从SFT到RL：揭秘基于LLM的漏洞检测后训练流程 (From SFT to RL: Demystifying the Post-Training Pipeline for LLM-based Vulnerability Detection)

The integration of LLMs into vulnerability detection (VD) has shifted the field toward interpretable and context-aware analysis. While post-training methods have shown promise in general coding tasks, their systematic application to VD remains underexplored. In this paper, we present the first comprehensive investigation into the post-training pipeline for LLM-based VD, spanning from cold-start SFT to off-policy preference optimization and on-policy RL, uncovering how data curation, stage interactions, reward mechanisms, and evaluation protocols collectively dictate the efficacy of model training and assessment. Our study identifies practical guidelines and insights: (1) SFT based on rejection sampling greatly outperforms rationalization-based supervision, which can introduce hallucinations due to ground-truth leakage. (2) While increased SFT epochs constantly benefit preference optimization, excessive SFT inhibits self-exploration during RL, ultimately limiting performance gains. (3) Coarse-grained reward signals often mislead RL, whereas fine-grained root-cause judgments ensure reliable credit assignment. Specification-based rewards offer further benefits but incur significant effort in specification generation. (4) Although filtering extremely hard-to-detect vulnerability samples improves RL training efficiency, the cost of performance loss should be considered in practical applications. (5) Models trained under GRPO significantly outperform those using SFT and preference optimization (i.e., DPO and ORPO), as well as a series of zero-shot SOTA LLMs, underscoring the significant potential of on-policy RL for LLM-based VD. (6) In contrast to binary matching that tends to overestimate performance, LLM-as-a-Judge based on root-cause analysis provides a more robust evaluation protocol, although its accuracy varies across judge models with different levels of security expertise.

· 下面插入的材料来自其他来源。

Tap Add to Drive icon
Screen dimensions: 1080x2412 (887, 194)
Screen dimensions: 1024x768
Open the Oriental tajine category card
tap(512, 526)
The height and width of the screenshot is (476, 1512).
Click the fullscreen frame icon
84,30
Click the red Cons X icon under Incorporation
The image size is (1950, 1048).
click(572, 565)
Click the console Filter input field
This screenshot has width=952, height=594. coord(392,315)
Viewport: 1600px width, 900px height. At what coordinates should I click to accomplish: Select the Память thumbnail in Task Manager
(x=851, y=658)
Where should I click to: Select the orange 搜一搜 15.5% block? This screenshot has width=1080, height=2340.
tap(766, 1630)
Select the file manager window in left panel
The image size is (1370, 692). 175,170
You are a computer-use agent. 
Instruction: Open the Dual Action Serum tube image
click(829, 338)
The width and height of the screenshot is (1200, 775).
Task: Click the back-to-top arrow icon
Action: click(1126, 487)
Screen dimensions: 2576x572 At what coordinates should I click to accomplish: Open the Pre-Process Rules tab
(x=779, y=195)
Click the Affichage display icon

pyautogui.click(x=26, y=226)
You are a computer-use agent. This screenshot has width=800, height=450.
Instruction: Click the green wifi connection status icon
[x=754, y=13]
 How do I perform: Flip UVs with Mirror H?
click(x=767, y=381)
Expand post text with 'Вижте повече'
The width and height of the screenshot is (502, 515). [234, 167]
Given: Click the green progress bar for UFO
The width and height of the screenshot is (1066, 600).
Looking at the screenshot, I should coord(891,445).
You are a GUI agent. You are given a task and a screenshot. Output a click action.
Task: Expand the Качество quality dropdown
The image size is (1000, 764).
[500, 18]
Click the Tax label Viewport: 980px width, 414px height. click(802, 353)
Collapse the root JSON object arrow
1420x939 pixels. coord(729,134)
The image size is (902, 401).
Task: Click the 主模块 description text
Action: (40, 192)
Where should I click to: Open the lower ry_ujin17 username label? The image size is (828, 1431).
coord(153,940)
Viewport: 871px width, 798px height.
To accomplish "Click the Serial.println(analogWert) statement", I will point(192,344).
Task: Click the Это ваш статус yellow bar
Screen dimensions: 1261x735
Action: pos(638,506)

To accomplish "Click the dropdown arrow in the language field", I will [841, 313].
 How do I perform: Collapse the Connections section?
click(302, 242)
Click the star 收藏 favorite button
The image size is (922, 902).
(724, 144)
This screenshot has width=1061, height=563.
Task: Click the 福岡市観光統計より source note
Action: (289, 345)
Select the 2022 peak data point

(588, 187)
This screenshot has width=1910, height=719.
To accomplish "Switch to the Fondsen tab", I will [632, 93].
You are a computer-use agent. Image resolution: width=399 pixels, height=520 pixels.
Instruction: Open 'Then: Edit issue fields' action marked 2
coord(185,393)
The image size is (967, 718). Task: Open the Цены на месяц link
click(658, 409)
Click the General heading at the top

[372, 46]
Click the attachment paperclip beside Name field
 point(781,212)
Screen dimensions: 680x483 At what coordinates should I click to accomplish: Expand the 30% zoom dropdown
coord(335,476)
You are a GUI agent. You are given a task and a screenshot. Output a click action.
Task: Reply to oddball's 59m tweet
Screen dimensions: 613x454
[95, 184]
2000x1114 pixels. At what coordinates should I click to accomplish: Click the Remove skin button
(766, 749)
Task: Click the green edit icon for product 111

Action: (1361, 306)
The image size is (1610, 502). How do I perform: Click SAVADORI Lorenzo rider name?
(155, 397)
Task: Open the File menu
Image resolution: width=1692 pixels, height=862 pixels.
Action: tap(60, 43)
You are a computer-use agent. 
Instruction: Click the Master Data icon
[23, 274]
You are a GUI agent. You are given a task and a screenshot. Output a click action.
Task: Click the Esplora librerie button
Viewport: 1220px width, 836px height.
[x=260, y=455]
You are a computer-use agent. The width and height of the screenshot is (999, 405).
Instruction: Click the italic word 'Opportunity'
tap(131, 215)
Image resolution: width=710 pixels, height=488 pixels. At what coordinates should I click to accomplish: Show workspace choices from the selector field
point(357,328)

翻译：将大型语言模型（LLM）集成到漏洞检测（VD）领域，已推动该领域向可解释和上下文感知的分析方向转变。尽管后训练方法在通用编码任务中展现出潜力，但其在VD中的系统性应用仍待深入探索。本文首次对基于LLM的VD后训练流程进行全面研究，涵盖从冷启动监督微调（SFT）到离策略偏好优化及在策略强化学习（RL）的全过程，揭示了数据整理、阶段交互、奖励机制和评估协议如何共同决定模型训练与评估的有效性。我们的研究提出了实用指南与洞见：（1）基于拒绝采样的SFT显著优于基于合理化解释的监督方法，后者可能因真实标签泄露而引入幻觉。（2）虽然增加SFT训练轮次持续有益于偏好优化，但过度的SFT会抑制RL过程中的自我探索，最终限制性能提升。（3）粗粒度的奖励信号常误导RL，而细粒度的根因判断能确保可靠的信用分配。基于形式化规约的奖励可带来额外收益，但需投入大量精力生成规约。（4）尽管过滤极难检测的漏洞样本能提升RL训练效率，但在实际应用中需权衡性能损失的成本。（5）采用GRPO训练的模型显著优于使用SFT与偏好优化（如DPO和ORPO）的模型，以及一系列零样本SOTA LLM，凸显了在策略RL在基于LLM的VD中的巨大潜力。（6）与倾向于高估性能的二元匹配评估相比，基于根因分析的LLM-as-a-Judge提供了更稳健的评估协议，尽管其准确性因评审模型的安全专业知识水平而异。